Attorney fee awards in fee-shifting cases, including cases under the EAJA, are not designed to generate a windfall for the attorney, but they are important in reducing your client’s fee, and in some cases increasing the fee the attorney collects. I submit, that if your client is entitled to have the losing side contribute to the attorneys’ fee, the attorney has an obligation to seek those fees. This is beneficial to the client, whose out-of-pocket fees are reduced, and to the attorney, who assured of at least some compensation for the work in the case.”Sentence 4″ and “Sentence 6” refer to the 4th and 6th sentences of 205(g) of the Social Security Act, 42 U.S.C. 405(g).
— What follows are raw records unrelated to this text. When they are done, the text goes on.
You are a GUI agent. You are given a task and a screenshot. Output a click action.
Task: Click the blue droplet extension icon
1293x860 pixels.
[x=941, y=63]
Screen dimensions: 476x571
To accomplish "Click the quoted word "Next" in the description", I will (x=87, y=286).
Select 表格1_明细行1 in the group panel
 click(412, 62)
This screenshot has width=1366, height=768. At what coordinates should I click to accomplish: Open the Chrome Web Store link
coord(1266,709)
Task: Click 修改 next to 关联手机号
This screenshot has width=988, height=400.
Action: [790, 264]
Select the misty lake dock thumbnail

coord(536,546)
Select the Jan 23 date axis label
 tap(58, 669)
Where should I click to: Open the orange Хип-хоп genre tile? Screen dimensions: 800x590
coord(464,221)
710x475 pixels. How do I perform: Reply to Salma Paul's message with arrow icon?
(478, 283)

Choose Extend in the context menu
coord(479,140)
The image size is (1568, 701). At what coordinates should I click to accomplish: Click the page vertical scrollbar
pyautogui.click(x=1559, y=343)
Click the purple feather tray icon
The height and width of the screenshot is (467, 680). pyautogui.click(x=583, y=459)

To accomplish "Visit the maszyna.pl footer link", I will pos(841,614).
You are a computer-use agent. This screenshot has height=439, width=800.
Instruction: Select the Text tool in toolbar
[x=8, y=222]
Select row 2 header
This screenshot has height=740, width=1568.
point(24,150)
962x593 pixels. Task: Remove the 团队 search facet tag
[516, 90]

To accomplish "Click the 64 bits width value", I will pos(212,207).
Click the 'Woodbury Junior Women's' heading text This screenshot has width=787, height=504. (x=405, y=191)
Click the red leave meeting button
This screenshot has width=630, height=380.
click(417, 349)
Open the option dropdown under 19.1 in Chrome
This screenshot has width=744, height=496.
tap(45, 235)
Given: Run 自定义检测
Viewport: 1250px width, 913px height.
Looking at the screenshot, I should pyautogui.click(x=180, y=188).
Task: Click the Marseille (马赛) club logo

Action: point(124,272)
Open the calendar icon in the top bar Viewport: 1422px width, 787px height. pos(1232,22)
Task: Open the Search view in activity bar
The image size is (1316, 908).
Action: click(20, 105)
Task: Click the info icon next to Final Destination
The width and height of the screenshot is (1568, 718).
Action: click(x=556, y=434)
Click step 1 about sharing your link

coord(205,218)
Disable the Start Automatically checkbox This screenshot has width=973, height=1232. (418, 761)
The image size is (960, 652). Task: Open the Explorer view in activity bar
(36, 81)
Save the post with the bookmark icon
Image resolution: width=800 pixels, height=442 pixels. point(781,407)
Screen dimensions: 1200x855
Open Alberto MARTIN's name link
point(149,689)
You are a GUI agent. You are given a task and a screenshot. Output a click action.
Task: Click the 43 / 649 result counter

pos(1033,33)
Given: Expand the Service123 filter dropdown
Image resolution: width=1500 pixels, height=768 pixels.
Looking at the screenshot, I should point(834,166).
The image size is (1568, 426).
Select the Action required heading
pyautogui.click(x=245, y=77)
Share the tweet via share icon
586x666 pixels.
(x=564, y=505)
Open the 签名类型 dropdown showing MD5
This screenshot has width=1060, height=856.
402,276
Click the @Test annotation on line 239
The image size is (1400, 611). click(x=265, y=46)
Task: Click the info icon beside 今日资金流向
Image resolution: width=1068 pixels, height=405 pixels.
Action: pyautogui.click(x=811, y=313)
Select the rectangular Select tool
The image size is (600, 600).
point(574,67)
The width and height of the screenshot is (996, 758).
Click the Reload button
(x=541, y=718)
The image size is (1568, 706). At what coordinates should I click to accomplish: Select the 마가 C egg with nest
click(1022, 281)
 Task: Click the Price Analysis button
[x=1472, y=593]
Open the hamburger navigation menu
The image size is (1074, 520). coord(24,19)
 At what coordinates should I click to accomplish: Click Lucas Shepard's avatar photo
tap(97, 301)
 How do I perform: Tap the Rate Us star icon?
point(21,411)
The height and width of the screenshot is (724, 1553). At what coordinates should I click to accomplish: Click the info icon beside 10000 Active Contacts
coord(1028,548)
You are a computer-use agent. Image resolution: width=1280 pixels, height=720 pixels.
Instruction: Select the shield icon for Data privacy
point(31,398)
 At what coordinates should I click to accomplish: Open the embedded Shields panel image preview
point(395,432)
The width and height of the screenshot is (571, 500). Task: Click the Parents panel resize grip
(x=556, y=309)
That section of the Social Security Act, with each sentence numbered, reads as follows:
(g) Judicial review [1] Any individual, after any final decision of the Commissioner of Social Security made after a hearing to which he was a party, irrespective of the amount in controversy, may obtain a review of such decision by a civil action commenced within sixty days after the mailing to him of notice of such decision or within such further time as the Commissioner of Social Security may allow. [2] Such action shall be brought in the district court of the United States for the judicial district in which the plaintiff resides, or has his principal place of business, or, if he does not reside or have his principal place of business within any such judicial district, in the United States District Court for the District of Columbia. [3] As part of the Commissioner’s answer the Commissioner of Social Security shall file a certified copy of the transcript of the record including the evidence upon which the findings and decision complained of are based. [4] The court shall have power to enter, upon the pleadings and transcript of the record, a judgment affirming, modifying, or reversing the decision of the Commissioner of Social Security, with or without remanding the cause for a rehearing. [5] The findings of the Commissioner of Social Security as to any fact, if supported by substantial evidence, shall be conclusive, and where a claim has been denied by the Commissioner of Social Security or a decision is rendered under subsection (b) of this section which is adverse to an individual who was a party to the hearing before the Commissioner of Social Security, because of failure of the claimant or such individual to submit proof
in conformity with any regulation prescribed under subsection (a) of this section, the court shall review only the question of conformity with such regulations and the validity of such regulations. [6] The court may, on motion of the Commissioner of Social Security made for good cause shown before the Commissioner files the Commissioner’s answer, remand the case to the Commissioner of Social Security for further action by the Commissioner of Social Security, and it may at any time order additional evidence to be taken before the Commissioner of Social Security, but only upon a showing that there is new evidence which is material and that there is good cause for the failure to incorporate such evidence into the record in a prior proceeding; and the Commissioner of Social Security shall, after the case is remanded, and after hearing such additional evidence if so ordered, modify or affirm the Commissioner’s findings of fact or the Commissioner’s decision, or both, and shall file with the court any such additional and modified findings of fact and decision, and, in any case in which the Commissioner has not made a decision fully favorable to the individual, a transcript of the additional record and testimony upon which the Commissioner’s action in modifying or affirming was based. [7] Such additional or modified findings of fact and decision shall be reviewable only to the extent provided for review of the original findings of fact and decision. [8] The judgment of the court shall be final except that it shall be subject to review in the same manner as a judgment in other civil actions. [9] Any action instituted in accordance with this subsection shall survive notwithstanding any change in the person occupying the office of Commissioner of Social Security or any vacancy in such office.